As I explained before, indexes are basically hidden tables themselves. Slight differences, but the data they contain is similar, organized in columns. Whenever you change or add data, these indexes will have to be updated, too. It's like writing in multiple tables at the same time and it affects not only the execution time, but also the disk space.
In my opinion, the index and table structure of a database depends the most on if you intend to read a lot from it or write a lot to it. And of course, everybody will scowl and say: "I want both! High performance read and write". My recommendation is to separate the two cases as much as possible.
- You want to insert a lot of data and often? Use large tables with many columns and no indexes, not even primary keys sometimes.
- You want to update a lot of data and often? Use the same tables to insert the modifications you want to perform.
- You want to read a lot of data and often? Use small read only tables, well defined, normalized data, clear relationships between tables, a lot of indexes
- Have a background process to get inserts and updates and translate them into read only records
Writing data and reading data, from the SQL engine perspective, are very very different things.
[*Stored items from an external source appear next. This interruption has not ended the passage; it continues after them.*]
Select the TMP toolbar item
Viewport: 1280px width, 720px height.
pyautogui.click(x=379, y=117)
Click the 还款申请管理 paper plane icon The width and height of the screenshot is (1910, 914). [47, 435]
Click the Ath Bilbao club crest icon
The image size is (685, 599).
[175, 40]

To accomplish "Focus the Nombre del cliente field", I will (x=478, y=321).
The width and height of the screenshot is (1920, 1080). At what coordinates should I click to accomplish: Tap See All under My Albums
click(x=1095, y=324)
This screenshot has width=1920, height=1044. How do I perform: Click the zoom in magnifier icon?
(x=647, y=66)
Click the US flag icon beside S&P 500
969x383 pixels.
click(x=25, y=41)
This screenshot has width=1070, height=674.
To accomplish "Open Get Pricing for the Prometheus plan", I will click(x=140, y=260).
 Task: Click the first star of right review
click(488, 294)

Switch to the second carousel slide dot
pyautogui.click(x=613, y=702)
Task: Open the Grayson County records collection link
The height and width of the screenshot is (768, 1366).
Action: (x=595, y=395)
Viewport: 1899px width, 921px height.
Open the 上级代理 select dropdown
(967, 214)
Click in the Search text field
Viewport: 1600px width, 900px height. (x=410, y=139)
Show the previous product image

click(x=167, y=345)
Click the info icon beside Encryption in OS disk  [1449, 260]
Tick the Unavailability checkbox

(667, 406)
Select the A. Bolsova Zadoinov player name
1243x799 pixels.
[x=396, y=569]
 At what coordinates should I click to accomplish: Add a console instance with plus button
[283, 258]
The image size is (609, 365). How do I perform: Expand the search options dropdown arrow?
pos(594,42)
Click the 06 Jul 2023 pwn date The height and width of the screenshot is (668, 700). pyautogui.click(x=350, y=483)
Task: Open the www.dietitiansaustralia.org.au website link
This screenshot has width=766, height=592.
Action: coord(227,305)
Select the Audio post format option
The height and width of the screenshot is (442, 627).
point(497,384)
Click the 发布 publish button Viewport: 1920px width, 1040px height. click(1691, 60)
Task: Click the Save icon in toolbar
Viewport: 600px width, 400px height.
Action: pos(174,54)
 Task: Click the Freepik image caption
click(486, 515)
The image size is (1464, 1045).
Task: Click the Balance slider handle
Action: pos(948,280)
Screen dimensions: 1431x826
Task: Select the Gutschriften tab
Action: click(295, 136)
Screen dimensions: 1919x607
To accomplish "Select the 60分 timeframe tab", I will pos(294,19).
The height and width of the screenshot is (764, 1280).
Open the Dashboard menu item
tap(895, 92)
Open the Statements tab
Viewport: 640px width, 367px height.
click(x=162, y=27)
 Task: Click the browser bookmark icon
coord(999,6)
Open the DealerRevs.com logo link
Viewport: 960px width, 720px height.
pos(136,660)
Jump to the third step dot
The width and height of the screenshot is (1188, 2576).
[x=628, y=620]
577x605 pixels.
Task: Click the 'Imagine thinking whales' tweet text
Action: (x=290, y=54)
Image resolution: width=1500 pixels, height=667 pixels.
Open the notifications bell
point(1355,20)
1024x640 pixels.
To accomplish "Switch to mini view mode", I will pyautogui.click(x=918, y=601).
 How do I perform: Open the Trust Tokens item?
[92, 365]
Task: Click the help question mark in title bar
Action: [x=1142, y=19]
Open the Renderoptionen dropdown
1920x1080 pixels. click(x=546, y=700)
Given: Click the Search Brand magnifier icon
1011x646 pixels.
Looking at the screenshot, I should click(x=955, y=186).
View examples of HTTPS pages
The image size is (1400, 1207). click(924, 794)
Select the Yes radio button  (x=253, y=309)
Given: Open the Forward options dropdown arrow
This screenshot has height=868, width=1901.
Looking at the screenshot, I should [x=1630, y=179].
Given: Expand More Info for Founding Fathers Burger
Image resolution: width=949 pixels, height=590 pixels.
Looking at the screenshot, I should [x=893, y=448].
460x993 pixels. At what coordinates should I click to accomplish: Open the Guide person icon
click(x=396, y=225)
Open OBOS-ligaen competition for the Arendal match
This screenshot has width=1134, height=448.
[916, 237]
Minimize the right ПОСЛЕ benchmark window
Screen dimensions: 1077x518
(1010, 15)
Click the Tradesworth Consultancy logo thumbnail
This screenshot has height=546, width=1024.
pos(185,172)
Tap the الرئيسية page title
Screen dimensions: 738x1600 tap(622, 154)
They might as well be different software and indeed some companies use one technology to insert data (like NoSQL databases) and another to read it.
I hope the post hasn't been too long and that it will help you when beginning with SQL. Please leave any feedback that you might have, the purpose of this blog is to help people and every perspective helps.
SQL is a very interesting idea and has changed the way people think of data access. However, it has become so complex that most people are still confused even after years of working with it. Every year new features are being added and new ideas are put forward. Yet there are a few concepts, a foundation if you will, that will get you most of the way there. This is what I have tried to distil here. Hope I succeeded.